Grèce – Un cimetière en mer Egée


De plus en plus de réfugiés syriens meurent dans l’indifférence en tentant la traversée vers l’Europe.

Le 19 mars 2013, sur une côte de Lesbos, en mer Egée, les corps d’une femme et de ses deux enfants ont été repêchés, ainsi que ceux d’une jeune femme enceinte de 17 ans, d’un mineur et d’un homme. Il s’agissait de réfugiés syriens. 

Dans la barque qui les transportait, il y avait d’autres personnes, qui sont portées disparues. Parmi elles, une famille de cinq personnes, ainsi qu’un jeune homme de 14 ans. Tous vivaient en Grèce et avaient été contraints de retourner en Syrie à cause de la crise économique qui s’est abattue sur notre pays. Mais quand la guerre civile a éclaté en Syrie, ils ont décidé de faire le chemin en sens inverse pour revenir là où ils avaient vécu des années, là où sont nés leurs enfants et où ils ont grandi – sans pour autant obtenir des droits ou des papiers. 

On ne s’intéresse pas assez à la douleur qui se cache derrière les mots “immigré clandestin” et les données statistiques sur les immigrants illégaux ou sur ceux qui ne sont pas arrivés dans notre pays parce qu’ils se sont noyés. La tragédie de Lampedusa a mis en lumière la situation horrifiante que l’on peut voir aux frontières maritimes de l’Union européenne et l’application d’une politique élaborée pour interdire l’approche de la “forteresse Europe” aux migrants et aux réfugiés. La mer Egée pourrait raconter de très nombreuses histoires dramatiques, puisque, depuis des années, elle est l’un des principaux itinéraires par lesquels les réseaux de passeurs acheminent les immigrés illégaux en Europe. 

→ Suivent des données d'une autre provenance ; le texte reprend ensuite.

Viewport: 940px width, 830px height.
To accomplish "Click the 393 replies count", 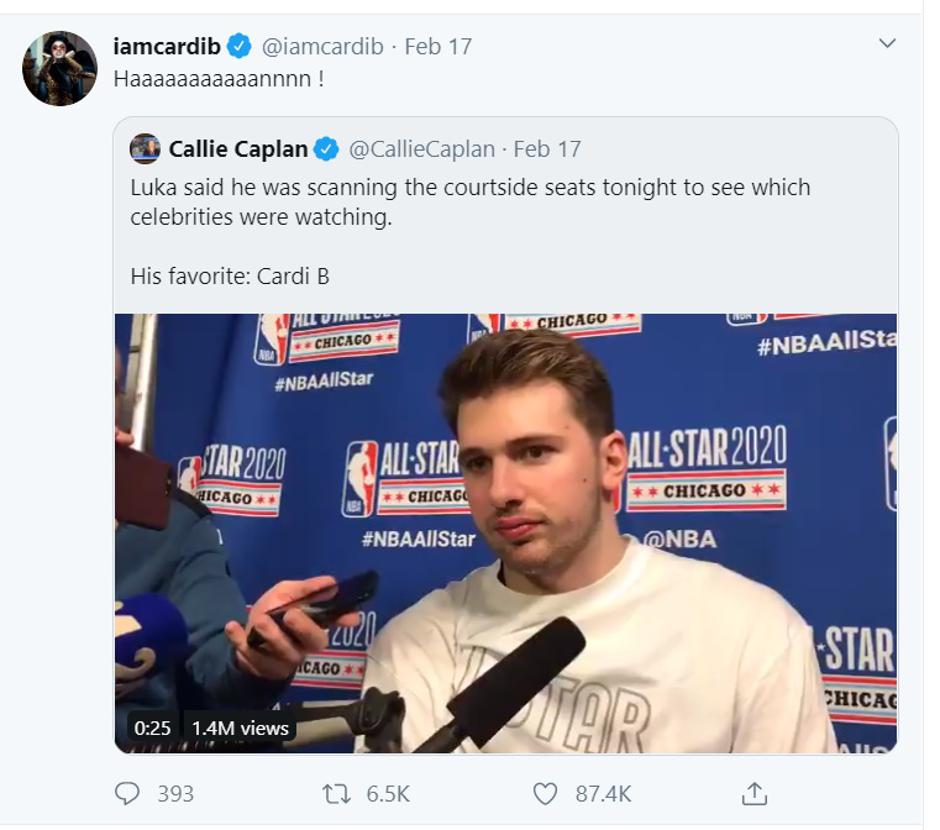I will point(175,794).
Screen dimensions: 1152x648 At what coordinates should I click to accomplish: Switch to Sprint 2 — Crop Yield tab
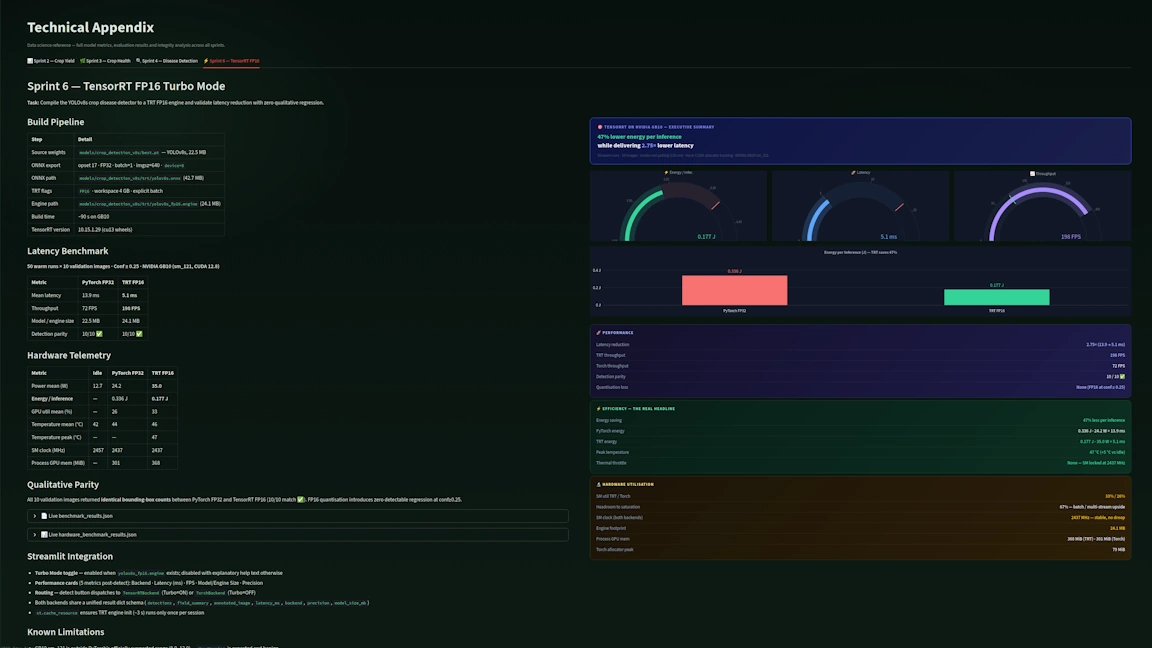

Ces derniers temps, l’augmentation des contrôles aux frontières terrestres dans la région d’Evros, dans le nord du pays, a conduit les réseaux d’“esclaves” à reprendre la voix maritime. Ainsi, au premier trimestre 2013, les garde-côtes ont procédé à 880 interpellations pour “entrée illégale” sur le territoire et à 13 pour “organisation de passage”, alors qu’à la même époque l’année dernière il n’y avait eu que 31 interpellations et 1 arrestation pour les mêmes motifs. 

Les réseaux de passeurs, surtout d’origine turque mais agissant souvent avec des collaborateurs grecs, chargent des familles entières (qui ont payé très cher) sur des embarcations misérables. Ceux qui ne se noient pas, à cause de leur embarcation, en arrivant dans les eaux grecques ou près des côtes provoquent eux-mêmes le chavirement pour contraindre les garde-côtes ou d’autres bateaux à repêcher et à sauver les migrants et leur permettre d’arriver en Europe – même s’ils sont mis en détention. Or, très souvent, dans ce genre de situation, le chavirement de l’embarcation de fortune fait que ses passagers se noient. 

Rares sont ceux qui s’en émeuvent. Les trafiquants ont déjà été payés et, pour les autorités grecques et européennes, les immigrés clandestins sont souvent un poids. D’ailleurs, des “batailles navales” entre garde-côtes grecs et turcs se seraient récemment déroulées : chacun cherchait à pousser une embarcation chargée de migrants dans les eaux territoriales de l’autre. Quel est le bilan en mer Egée ? Pour 2011, on dénombre 7 morts et 44 disparus, contre 36 morts et 5 disparus en 2010 et 24 morts et 59 disparus en 2009. Il n’y a pas de données pour 2008. L’organisation Forteress Europe parle de 662 morts et 842 disparus en mer Egée entre 1988 et 2013. 

Il s’agit d’une tragédie sans fin. Le 26 juillet dernier, les corps de 6 migrants, dont 2 enfants, ont été repêchés sur l’île de Kos, dans le Dodécanèse. Le 14 janvier, 3 corps avaient été découverts à Chios. Le 15 décembre 2012, on dénombrait 20 corps sur les côtes de Lesbos – un seul naufragé avait pu être sauvé. Le 6 septembre 2012, 67 migrants, dont 31 enfants, s’étaient noyés près des côtes de Smyrne.